With that out of the way let's move on to the other task - getting a nice looking author bio at the bottom of the post.

The first thing to try is right in front of us on the user profile page. There's a box labeled "Biographical Information" into which you can write a bio statement.

Going back to content.php we see that if the user has entered "Biographical Information", an author bio automagically appears. It links to the author profile page and that page has a list of recent posts including other information.

We could declare done at this point but there's some additional choices available to us.
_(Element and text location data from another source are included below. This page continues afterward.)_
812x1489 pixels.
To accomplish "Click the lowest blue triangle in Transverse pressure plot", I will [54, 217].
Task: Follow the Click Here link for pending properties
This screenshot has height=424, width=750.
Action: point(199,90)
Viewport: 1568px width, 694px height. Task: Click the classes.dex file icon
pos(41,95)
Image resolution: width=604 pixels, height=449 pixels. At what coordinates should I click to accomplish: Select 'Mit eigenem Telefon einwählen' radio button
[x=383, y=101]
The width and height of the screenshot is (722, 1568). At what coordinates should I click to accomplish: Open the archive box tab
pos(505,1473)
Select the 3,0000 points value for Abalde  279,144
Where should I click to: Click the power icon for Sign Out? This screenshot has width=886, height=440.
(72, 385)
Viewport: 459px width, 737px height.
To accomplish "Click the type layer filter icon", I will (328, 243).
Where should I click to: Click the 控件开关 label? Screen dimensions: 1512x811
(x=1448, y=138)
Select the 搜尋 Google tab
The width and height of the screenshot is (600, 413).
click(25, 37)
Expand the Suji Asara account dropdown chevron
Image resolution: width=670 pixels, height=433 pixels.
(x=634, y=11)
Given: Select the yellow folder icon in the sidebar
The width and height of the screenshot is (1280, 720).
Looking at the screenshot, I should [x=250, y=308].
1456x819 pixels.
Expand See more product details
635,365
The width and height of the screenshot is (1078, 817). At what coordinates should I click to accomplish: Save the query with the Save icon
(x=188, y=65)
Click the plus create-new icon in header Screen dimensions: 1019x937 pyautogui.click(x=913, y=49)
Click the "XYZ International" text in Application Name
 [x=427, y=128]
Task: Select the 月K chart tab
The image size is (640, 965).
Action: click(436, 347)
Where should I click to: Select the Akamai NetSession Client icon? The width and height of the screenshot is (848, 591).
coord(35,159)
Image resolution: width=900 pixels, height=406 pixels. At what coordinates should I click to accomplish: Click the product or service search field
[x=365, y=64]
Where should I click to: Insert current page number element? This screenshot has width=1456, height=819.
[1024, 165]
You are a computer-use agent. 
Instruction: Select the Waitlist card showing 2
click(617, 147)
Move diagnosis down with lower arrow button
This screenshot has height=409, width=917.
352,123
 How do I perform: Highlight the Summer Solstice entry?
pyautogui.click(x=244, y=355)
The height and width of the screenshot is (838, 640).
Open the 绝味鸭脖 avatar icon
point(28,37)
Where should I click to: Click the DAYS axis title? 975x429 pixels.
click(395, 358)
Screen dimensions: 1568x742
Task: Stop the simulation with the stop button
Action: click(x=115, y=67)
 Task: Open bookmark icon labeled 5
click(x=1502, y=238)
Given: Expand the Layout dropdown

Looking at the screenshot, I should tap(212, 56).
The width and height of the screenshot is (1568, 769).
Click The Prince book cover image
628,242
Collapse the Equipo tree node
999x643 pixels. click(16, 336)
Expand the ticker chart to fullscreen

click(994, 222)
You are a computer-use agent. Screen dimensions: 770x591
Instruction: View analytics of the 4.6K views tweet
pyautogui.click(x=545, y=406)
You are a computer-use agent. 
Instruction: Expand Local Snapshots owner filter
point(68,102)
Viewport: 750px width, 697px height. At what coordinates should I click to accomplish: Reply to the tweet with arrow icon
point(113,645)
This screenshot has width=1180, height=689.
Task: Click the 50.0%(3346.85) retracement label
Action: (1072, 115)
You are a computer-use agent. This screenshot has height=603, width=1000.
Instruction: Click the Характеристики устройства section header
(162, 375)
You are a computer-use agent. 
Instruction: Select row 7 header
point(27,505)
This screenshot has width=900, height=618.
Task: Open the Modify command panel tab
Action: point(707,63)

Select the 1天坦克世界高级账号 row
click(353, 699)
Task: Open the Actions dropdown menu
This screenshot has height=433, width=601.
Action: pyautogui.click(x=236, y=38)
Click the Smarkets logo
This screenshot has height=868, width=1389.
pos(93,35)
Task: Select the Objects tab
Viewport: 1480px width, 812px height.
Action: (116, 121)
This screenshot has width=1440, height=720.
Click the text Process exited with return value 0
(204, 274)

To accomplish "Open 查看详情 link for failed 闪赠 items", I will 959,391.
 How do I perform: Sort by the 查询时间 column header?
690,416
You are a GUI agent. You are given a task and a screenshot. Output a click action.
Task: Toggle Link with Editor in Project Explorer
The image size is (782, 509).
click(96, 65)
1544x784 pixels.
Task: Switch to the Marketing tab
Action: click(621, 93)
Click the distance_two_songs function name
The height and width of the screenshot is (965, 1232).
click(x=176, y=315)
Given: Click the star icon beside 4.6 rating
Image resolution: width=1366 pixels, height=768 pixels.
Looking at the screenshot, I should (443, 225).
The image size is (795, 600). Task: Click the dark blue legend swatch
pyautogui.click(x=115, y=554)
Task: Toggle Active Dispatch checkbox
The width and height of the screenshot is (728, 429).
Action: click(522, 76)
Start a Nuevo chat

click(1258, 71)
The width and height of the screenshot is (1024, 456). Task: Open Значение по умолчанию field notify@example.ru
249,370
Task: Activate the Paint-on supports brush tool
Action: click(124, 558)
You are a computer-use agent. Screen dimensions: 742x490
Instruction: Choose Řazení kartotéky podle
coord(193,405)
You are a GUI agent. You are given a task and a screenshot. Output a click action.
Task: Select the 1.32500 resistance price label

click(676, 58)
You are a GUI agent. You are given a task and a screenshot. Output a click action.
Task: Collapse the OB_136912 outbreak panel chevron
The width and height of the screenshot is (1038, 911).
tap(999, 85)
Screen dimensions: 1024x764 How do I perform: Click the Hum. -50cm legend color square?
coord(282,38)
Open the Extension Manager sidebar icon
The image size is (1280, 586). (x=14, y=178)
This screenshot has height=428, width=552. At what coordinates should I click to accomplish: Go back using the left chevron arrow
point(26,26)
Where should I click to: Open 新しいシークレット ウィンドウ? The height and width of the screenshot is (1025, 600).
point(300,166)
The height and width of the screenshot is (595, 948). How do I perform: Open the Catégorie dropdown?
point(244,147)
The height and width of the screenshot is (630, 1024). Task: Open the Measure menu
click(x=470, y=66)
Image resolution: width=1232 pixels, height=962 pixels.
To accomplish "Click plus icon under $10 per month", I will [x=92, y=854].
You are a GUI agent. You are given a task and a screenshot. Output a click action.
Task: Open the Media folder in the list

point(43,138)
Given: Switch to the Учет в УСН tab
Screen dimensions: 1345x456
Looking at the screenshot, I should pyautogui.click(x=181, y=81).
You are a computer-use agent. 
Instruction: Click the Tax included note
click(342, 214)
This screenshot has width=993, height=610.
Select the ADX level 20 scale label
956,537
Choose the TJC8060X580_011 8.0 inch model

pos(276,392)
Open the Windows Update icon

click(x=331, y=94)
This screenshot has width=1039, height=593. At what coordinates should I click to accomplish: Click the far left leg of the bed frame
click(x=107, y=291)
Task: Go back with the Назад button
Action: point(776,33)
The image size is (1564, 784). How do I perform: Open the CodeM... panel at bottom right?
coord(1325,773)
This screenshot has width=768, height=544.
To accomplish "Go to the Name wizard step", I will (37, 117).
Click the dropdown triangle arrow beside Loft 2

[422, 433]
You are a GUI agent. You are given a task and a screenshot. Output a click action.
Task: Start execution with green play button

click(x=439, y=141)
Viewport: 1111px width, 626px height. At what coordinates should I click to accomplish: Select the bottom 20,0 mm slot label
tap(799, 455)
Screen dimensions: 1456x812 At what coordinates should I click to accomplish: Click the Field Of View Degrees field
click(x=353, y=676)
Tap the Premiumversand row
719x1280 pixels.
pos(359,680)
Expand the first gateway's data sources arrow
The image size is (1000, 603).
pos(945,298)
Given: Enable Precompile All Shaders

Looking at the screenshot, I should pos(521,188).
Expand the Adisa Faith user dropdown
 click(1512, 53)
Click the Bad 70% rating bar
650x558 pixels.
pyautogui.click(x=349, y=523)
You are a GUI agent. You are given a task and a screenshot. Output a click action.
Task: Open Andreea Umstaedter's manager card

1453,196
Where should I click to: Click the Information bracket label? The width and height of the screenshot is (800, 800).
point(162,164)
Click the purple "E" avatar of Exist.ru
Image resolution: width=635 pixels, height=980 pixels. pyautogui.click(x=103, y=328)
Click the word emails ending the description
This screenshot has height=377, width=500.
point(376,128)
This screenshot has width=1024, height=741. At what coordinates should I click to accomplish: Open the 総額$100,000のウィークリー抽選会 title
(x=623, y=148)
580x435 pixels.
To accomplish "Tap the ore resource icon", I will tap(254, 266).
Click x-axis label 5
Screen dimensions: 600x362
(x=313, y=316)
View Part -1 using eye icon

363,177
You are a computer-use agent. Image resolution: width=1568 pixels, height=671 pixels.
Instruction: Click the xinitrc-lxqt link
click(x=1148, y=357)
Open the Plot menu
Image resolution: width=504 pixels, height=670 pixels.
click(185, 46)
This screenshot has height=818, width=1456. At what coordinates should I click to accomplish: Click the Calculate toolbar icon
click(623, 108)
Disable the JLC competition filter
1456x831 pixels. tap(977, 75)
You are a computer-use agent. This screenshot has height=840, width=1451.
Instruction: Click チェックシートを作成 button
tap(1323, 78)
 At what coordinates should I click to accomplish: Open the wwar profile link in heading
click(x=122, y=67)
Head over to the Plugins area in the dashboard, and click on Add New. Then enter "Author" in the search box and hit return. There are hundreds of plugins that show up. Fortunately most of them don't work against WP 4.1.1, which sure narrows down the number of plugins to look at.

The two I ruled out are Sexy Author Bio and StarBox. Both create a block at the bottom of the post with different levels of customization. They're nice because the presentation can be customized from the settings. But at the end of the day neither are functionally better than the default author bio display supported by the twentytwelve theme.

WP Author Box Lite does the same, but offers a significantly useful feature - a customizable list of icons linking to social network profiles.

In your User Profile page are boxes for links to your profile pages on social networks. It's not just the popular networks (Facebook et al) but some of the not-so-popular ones. Dribble anyone?

In the admin screen the administrator selects the networks supported by the site. Then in the User Profile screen, the user enters their desired social network profile links. The generated author bio box then shows only the icons for which the user gave links.

But, wait, there are now two author bio boxes. What's going on is the default bio box generated by the theme is showing, as is the WP Author Box Lite. Fixing this is simple, in content.php edit this line:

<?php if ( is_singular() && get_the_author_meta( 'description' ) && is_multi_author() ) : ...

Contained within that "if" statement is the code for the author bio box. What I did is simply to add "false" like so:

<?php if ( false && is_singular() && get_the_author_meta( 'description' ) && is_multi_author() ) : ...

Here's the result:

About the Author(s)

(davidherron.com) David Herron : David Herron is a writer and software engineer focusing on the wise use of technology. He is especially interested in clean energy technologies like solar power, wind power, and electric cars. David worked for nearly 30 years in Silicon Valley on software ranging from electronic mail systems, to video streaming, to the Java programming language, and has published several books on Node.js programming and electric vehicles.